Canadian explorer Skyharbour Resources (TSX-V: SYH) has inked a cash and shares deal to acquire an initial 51% stake in Rio Tinto’s (ASX: RIO) Russell Lake uranium project, in the Canadian province of Saskatchewan.
The Vancouver-based miner has the option of becoming the sole owner of the property, which is in the uranium-rich Athabasca basin, between two of Orano Mining’s properties and near Cameco’s (TSX: CCO) (NYSE: CCJ) Key Lake and McArthur River assets.
Russell Lake is also next to Skyharbour’s flagship Moore project, which makes it especially attractive, the junior said.
“Uranium properties with the pedigree and prospectivity of Russell Lake are few and far between,” president and CEO Jordan Trimble said in the statement. “[It is in a] very strategic location, notable historical exploration and findings, as well as the numerous property-wide targets with the potential to generate new discoveries,” he said.
Under the terms of the agreement, Skyharbour can earn a 51% stake in Russell Lake via a cash payment of $500,000 and the issuance of 3.6 million shares, along with $5.7 million in exploration spend over three years.
An additional 19% may then be earned via a $1.6 million cash payment or the issuance of 2.2 million shares, and $6.4 million in exploration spend over two years.
Skyharbour can then earn the remaining 30% interest in the property by paying to Rio Tinto $33 million in cash or via 42.6 million shares of the company, provided Rio’s ownership doesn’t exceed 19.9% of Skyharbour.
While there has been historical exploration carried out at the Russell Lake, the junior noted that most of it happened before 2010.
“The property has been the subject of over 95,000 metres of drilling in over 230 drill holes. The property’s claims are in good standing for 2-22 years with assessment credits built-up from previous programmes,” the company said.
After years of depressed prices and halted production, the uranium market is experiencing a revival on supply worries steaming from sanctions against Russia’s state-owned atomic energy company, Rosatom.

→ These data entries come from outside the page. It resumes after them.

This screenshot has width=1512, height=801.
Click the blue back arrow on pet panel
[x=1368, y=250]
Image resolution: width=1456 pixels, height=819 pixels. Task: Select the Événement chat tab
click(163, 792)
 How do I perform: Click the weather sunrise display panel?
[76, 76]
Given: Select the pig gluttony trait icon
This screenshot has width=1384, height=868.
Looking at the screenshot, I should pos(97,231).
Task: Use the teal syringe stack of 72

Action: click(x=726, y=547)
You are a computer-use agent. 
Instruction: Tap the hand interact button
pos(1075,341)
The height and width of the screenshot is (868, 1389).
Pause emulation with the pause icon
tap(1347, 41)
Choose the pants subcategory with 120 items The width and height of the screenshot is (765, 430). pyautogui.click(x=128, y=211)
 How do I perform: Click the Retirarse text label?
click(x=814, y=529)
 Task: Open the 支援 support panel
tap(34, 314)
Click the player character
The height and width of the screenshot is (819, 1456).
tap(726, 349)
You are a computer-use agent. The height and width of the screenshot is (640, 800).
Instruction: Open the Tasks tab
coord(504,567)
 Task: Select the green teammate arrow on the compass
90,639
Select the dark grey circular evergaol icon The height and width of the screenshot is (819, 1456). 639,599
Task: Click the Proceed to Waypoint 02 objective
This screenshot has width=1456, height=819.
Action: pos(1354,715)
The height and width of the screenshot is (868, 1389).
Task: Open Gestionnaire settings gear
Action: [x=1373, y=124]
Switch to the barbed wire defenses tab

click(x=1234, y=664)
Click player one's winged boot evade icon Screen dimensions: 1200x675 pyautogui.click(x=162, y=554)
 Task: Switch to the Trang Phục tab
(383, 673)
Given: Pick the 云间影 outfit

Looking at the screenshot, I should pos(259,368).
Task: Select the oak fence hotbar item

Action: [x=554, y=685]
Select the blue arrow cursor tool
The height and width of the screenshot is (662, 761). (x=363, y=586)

Earlier this month, Cameco and Orano increased their stakes in the Cigar Lake uranium mine in northern Saskatchewan by buying Idemitsu Canada Resources’ 7.9% interest in the asset for C$187 million (about $144m).
Spot prices have doubled from lows of $28 per pound last year to $64 in April, motivating the reactivation of projects that were set aside after a 2011 earthquake and tsunami crippled Japan’s Fukushima nuclear power plant.
Cameco is also restarting its McArthur River mine and Key Lake mill this year, which have been on care and maintenance since mid-2018.
“Things are moving very quickly in our industry, and we’re seeing countries and companies turn to nuclear with an appetite that I’m not sure I’ve ever seen in my four decades in this business,” CEO Tim Gitzel said on a May 5 earnings call.
For years, Canada was the world’s largest uranium producer, accounting for about 22% of world output, but in 2009, was overtaken by Kazakhstan.